▸ **Requirement**
Transcribe the entries below verbatim, from the start through the line containing "[x=1063, y=193]", including that line.

=-=-=-=-=

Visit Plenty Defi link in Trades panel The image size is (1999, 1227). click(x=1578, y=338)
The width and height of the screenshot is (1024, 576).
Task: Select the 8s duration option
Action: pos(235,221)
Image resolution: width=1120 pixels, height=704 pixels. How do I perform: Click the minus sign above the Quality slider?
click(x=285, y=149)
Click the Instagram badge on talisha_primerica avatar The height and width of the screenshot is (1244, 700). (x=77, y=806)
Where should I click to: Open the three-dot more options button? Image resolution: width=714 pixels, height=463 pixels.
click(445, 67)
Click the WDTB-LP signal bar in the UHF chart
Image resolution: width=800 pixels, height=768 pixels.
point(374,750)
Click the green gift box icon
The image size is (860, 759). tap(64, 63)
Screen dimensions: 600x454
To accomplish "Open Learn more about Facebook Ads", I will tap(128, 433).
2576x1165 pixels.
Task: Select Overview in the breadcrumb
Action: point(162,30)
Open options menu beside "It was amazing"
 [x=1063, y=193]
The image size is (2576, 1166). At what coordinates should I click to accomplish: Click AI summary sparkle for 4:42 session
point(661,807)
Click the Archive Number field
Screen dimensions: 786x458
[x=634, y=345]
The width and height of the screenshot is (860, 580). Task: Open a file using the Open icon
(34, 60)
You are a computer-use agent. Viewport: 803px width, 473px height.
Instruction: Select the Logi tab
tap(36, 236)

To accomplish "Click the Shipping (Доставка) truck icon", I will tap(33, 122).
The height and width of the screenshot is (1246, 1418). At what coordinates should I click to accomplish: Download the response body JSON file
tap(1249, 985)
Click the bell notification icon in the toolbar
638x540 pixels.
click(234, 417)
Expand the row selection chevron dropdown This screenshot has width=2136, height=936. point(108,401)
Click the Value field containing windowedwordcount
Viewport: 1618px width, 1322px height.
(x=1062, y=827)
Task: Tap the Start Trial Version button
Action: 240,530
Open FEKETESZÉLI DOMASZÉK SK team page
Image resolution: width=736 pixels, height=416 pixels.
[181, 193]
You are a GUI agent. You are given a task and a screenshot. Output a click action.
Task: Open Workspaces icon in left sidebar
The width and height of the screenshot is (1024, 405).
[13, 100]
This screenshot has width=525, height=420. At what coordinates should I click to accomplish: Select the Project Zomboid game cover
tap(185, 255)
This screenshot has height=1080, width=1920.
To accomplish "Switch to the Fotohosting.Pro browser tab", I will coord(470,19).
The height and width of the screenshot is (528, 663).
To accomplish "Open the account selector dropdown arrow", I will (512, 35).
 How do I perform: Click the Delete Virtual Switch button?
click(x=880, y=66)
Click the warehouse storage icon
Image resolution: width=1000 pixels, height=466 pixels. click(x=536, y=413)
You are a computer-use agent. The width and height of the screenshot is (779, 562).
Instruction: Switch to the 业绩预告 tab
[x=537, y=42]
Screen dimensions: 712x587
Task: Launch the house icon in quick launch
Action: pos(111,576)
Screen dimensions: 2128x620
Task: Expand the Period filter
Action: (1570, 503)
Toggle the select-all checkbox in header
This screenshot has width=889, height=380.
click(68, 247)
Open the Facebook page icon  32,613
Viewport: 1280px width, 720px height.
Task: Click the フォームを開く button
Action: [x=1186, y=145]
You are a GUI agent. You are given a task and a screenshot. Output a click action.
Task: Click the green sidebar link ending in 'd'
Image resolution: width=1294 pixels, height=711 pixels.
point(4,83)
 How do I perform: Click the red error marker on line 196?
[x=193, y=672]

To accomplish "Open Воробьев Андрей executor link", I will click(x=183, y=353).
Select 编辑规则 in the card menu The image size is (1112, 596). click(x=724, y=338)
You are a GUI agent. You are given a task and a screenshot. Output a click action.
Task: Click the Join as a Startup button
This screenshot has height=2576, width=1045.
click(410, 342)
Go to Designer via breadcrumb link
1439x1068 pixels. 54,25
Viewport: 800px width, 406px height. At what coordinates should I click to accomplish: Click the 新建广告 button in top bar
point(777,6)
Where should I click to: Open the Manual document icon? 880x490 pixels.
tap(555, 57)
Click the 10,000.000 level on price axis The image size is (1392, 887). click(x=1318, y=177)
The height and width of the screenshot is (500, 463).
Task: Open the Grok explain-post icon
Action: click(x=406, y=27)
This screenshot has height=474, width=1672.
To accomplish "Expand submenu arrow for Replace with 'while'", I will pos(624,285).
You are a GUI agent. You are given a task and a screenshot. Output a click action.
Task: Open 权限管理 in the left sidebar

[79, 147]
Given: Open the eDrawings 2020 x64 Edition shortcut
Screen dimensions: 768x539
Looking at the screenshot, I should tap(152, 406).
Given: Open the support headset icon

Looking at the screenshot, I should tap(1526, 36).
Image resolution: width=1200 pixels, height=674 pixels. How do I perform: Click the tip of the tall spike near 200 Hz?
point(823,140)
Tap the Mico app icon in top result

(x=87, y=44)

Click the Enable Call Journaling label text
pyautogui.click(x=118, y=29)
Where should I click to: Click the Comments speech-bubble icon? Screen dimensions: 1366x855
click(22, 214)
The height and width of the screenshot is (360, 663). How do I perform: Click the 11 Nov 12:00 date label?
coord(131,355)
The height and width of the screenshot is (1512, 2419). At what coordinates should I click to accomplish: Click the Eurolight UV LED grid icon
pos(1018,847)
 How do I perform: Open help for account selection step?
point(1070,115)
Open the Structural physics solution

=-=-=-=-=

▸ **Solution**
Visit Plenty Defi link in Trades panel The image size is (1999, 1227). click(x=1578, y=338)
The width and height of the screenshot is (1024, 576).
Task: Select the 8s duration option
Action: pos(235,221)
Image resolution: width=1120 pixels, height=704 pixels. How do I perform: Click the minus sign above the Quality slider?
click(x=285, y=149)
Click the Instagram badge on talisha_primerica avatar The height and width of the screenshot is (1244, 700). (x=77, y=806)
Where should I click to: Open the three-dot more options button? Image resolution: width=714 pixels, height=463 pixels.
click(445, 67)
Click the WDTB-LP signal bar in the UHF chart
Image resolution: width=800 pixels, height=768 pixels.
point(374,750)
Click the green gift box icon
The image size is (860, 759). tap(64, 63)
Screen dimensions: 600x454
To accomplish "Open Learn more about Facebook Ads", I will tap(128, 433).
2576x1165 pixels.
Task: Select Overview in the breadcrumb
Action: point(162,30)
Open options menu beside "It was amazing"
 [x=1063, y=193]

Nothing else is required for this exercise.